(Données de localisation de mots et d'éléments)
↓
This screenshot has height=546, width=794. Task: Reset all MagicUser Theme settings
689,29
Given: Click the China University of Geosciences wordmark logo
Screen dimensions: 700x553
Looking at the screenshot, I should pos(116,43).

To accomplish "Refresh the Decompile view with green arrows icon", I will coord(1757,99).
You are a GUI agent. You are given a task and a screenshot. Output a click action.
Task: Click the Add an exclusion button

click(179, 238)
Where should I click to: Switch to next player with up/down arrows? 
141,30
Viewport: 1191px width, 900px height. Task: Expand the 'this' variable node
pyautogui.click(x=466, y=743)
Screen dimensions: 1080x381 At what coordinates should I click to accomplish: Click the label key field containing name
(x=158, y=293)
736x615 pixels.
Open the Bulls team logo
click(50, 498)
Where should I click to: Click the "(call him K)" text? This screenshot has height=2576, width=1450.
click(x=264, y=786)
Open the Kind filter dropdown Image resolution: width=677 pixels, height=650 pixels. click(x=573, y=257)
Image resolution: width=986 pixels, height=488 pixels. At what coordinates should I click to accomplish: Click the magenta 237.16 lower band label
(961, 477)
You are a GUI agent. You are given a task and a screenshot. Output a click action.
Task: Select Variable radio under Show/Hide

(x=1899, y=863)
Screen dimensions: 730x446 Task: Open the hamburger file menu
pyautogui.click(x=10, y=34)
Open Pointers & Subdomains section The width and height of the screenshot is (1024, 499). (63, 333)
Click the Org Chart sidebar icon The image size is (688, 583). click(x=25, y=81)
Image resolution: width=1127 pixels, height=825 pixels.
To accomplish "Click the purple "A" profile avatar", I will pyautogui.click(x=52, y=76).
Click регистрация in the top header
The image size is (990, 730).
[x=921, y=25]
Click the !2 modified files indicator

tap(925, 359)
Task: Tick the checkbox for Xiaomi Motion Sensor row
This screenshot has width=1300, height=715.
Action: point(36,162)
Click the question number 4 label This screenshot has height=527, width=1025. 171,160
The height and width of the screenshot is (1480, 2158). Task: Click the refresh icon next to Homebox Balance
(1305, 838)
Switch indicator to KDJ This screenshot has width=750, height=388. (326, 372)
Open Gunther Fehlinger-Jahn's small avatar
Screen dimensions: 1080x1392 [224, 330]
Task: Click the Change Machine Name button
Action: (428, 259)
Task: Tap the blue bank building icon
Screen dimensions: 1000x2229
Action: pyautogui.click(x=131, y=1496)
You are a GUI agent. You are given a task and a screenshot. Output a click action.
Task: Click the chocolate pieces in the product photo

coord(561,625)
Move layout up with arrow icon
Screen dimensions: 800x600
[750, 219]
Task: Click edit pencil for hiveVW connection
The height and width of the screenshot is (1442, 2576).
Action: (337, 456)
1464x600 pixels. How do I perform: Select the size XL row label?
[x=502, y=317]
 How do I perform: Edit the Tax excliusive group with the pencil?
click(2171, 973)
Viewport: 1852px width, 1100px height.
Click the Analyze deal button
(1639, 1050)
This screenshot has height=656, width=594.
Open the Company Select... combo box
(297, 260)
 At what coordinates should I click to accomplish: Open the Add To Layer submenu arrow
↑
• **LE PROBLÈME**: Sélectionnez dans les données ci-dessus chaque ligne contenant la chaîne « resolution », puis recopiez-les.

• **RÉPONSE ATTENDUE**:
Open the Kind filter dropdown Image resolution: width=677 pixels, height=650 pixels. click(x=573, y=257)
Image resolution: width=986 pixels, height=488 pixels. At what coordinates should I click to accomplish: Click the magenta 237.16 lower band label
Image resolution: width=1127 pixels, height=825 pixels.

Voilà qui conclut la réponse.